* **CONSIGNE**
Recopiez l'ensemble du matériel ci-dessous en remplaçant "icon" par "button" partout, sans rien modifier d'autre. N'incluez pas les images dans votre réponse.

+===+

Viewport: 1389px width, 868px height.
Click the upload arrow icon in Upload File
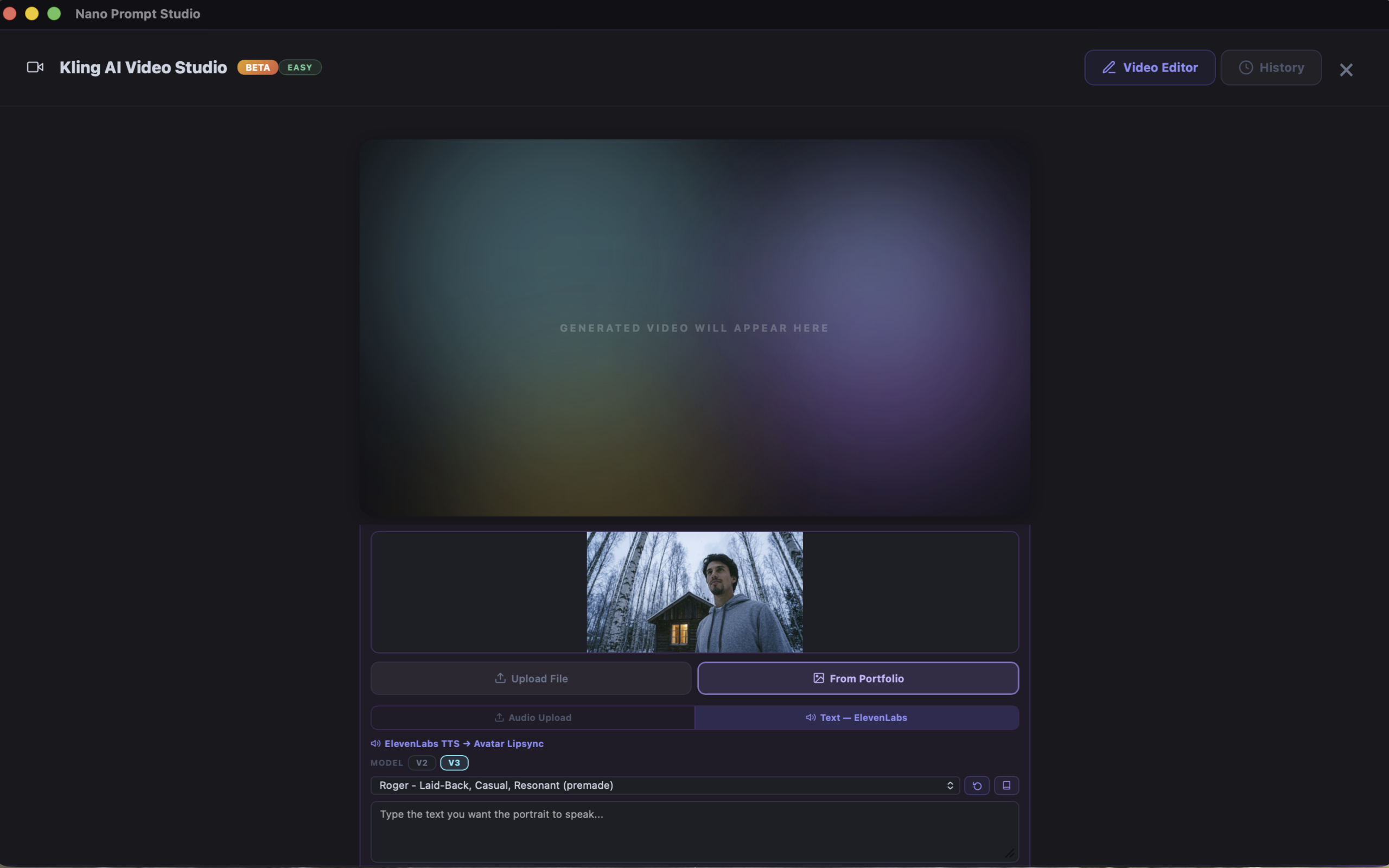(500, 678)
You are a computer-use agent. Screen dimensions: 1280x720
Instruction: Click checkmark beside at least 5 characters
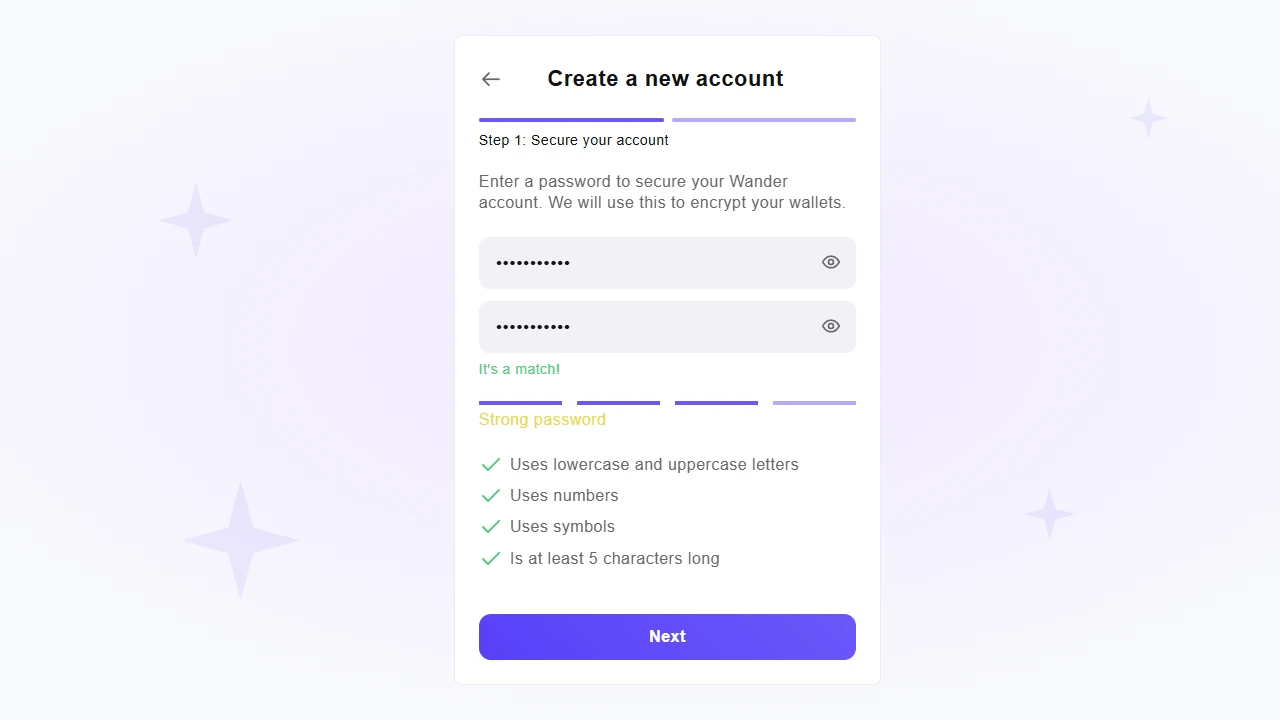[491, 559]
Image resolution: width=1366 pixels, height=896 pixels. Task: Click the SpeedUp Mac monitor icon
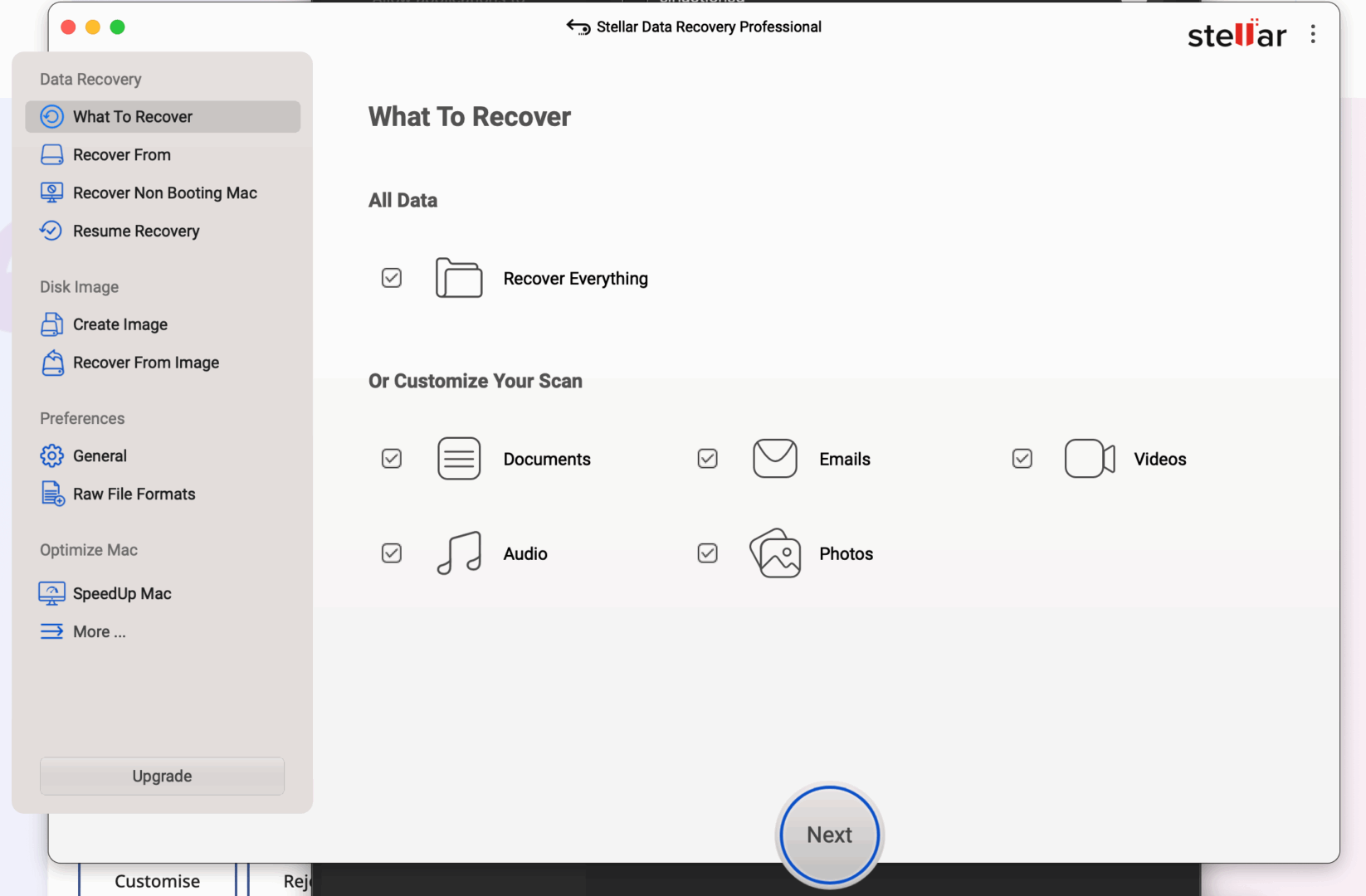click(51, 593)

+===+

* **RÉPONSE À LA CONSIGNE**
Viewport: 1389px width, 868px height.
Click the upload arrow button in Upload File
(500, 678)
You are a computer-use agent. Screen dimensions: 1280x720
Instruction: Click checkmark beside at least 5 characters
[491, 559]
Image resolution: width=1366 pixels, height=896 pixels. Task: Click the SpeedUp Mac monitor button
click(51, 593)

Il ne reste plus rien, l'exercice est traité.